++++ EXERCISE DATA ++++
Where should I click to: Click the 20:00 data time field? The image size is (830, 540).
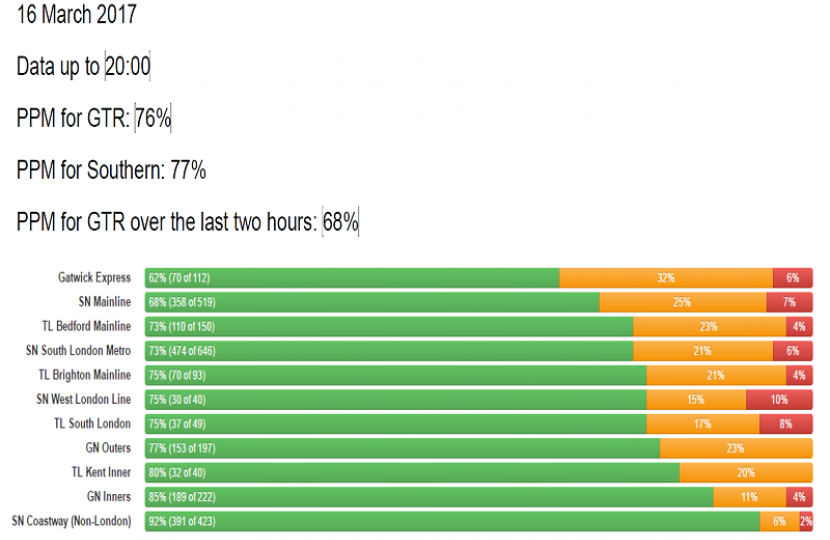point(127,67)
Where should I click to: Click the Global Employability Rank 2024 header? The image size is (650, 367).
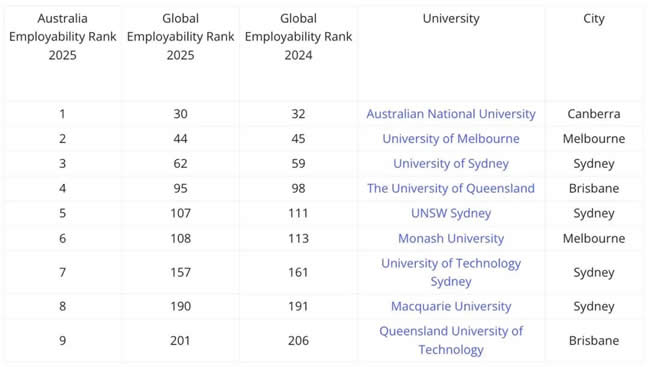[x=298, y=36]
++++
++++ EXERCISE DATA ++++
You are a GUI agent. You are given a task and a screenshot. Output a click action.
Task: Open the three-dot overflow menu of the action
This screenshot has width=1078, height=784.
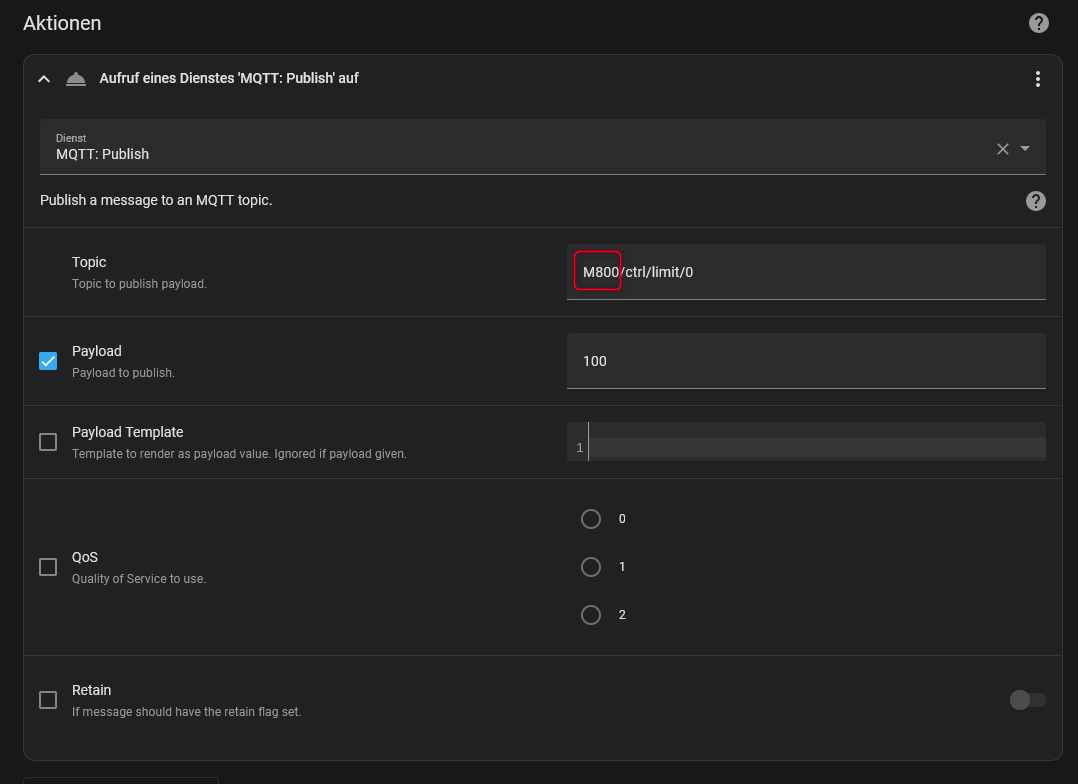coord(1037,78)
++++
++++ EXERCISE DATA ++++
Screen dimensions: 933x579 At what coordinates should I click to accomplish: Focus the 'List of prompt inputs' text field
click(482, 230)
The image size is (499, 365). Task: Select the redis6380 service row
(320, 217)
++++
** BRIEF **
Where does the word "action" appear in the material above? Copy every line that holds it.

** PROBLEM SOLUTION **
You are a GUI agent. You are given a task and a screenshot. Output a click action.
Task: Open the three-dot overflow menu of the action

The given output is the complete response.